Sonnenschutzmittel seien wichtig, aber im Vergleich zu Sonnenschutzkleidung und Sonnenvermeidung auch die am wenigsten wirksame Möglichkeit, die Haut zu schützen, so Dr. Ivan Litvinov, außerordentlicher Professor in der Abteilung für Medizin und Vorsitzender der Dermatologieabteilung der McGill University. Das Problem bestehe darin, dass Menschen Sonnenschutzmittel als ‚Erlaubnisschein‘ zum Bräunen verwenden. „Die Leute denken, sie seien vor Hautkrebs geschützt, weil sie ein Produkt verwenden, das zur Vorbeugung einer Erkrankung vermarktet wird“, so Litvinov. Die meisten Menschen tragen nicht ausreichend Sonnenschutzmittel auf oder bleiben stundenlang in der Sonne, nachdem sie morgens Sonnenschutzmittel aufgetragen haben. „Das gibt ihnen ein falsches Sicherheitsgefühl“, sagte Litvinov.

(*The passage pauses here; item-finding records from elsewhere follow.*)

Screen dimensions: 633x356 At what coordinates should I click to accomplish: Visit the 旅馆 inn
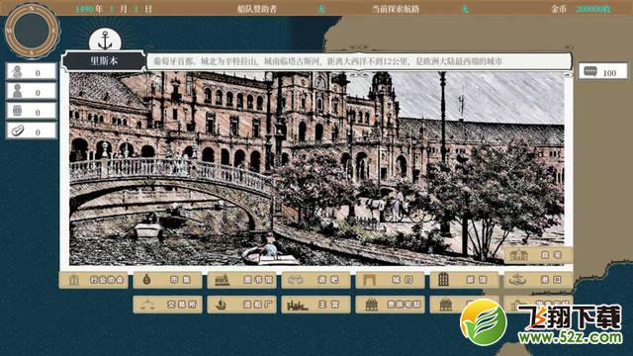464,280
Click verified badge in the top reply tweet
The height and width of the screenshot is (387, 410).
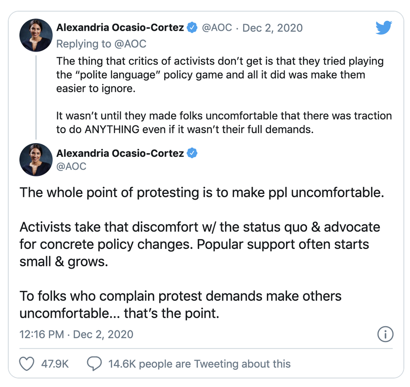(x=192, y=28)
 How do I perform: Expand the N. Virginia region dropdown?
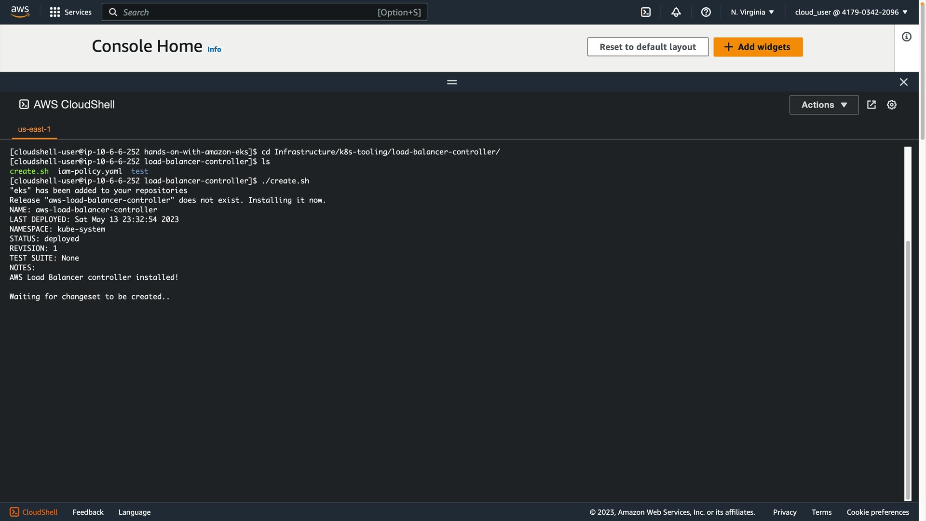752,12
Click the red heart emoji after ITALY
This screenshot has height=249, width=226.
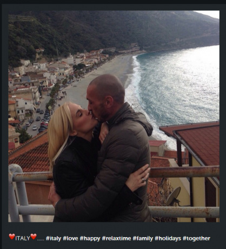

Um die Faktoren zwischen den unterschiedlichen Inzidenzraten von Melanomen in den Atlantikprovinzen Kanadas zu verstehen, führte eine Gruppe von Forschenden 23 Fokusgruppen durch. In der Studie fanden sie heraus, dass Kanadier, die in Nova Scotia und Prince Edward Island leben – Provinzen mit hohen Melanom-Inzidenzraten – eher angeben, Sonnenschutzmittel zu verwenden und sich der Gesundheitsrisiken der Sonneneinstrahlung bewusster sind. Dennoch waren sie aufgrund der wärmeren Temperaturen und der Tendenz, sich an der frischen Luft zu betätigen, auch stärker der Sonne ausgesetzt.

In ähnlicher Weise dokumentierten die Forschenden in einer zweiten Studie mit Daten der UK Biobank, dass die Verwendung von Sonnenschutzmitteln überraschenderweise mit einem mehr als zweifachen Risiko für Hautkrebs verbunden war. „Diese kombinierten Ergebnisse deuten auf ein Sonnenschutz-Paradoxon hin, bei dem Personen mit höherer Sonneneinstrahlung tendenziell auch mehr, aber nicht ausreichende Mengen Sonnenschutzmittel oder andere Sonnenschutzmaßnahmen verwenden, was ein falsches Sicherheitsgefühl vermittelt“, sagte Litvinov. Interventionen zur Beseitigung von Wissens- und Praxislücken im Bereich Sonnenschutz und Hautkrebsprävention müssten dieses Sonnenschutz-Paradoxon berücksichtigen, fügte er hinzu.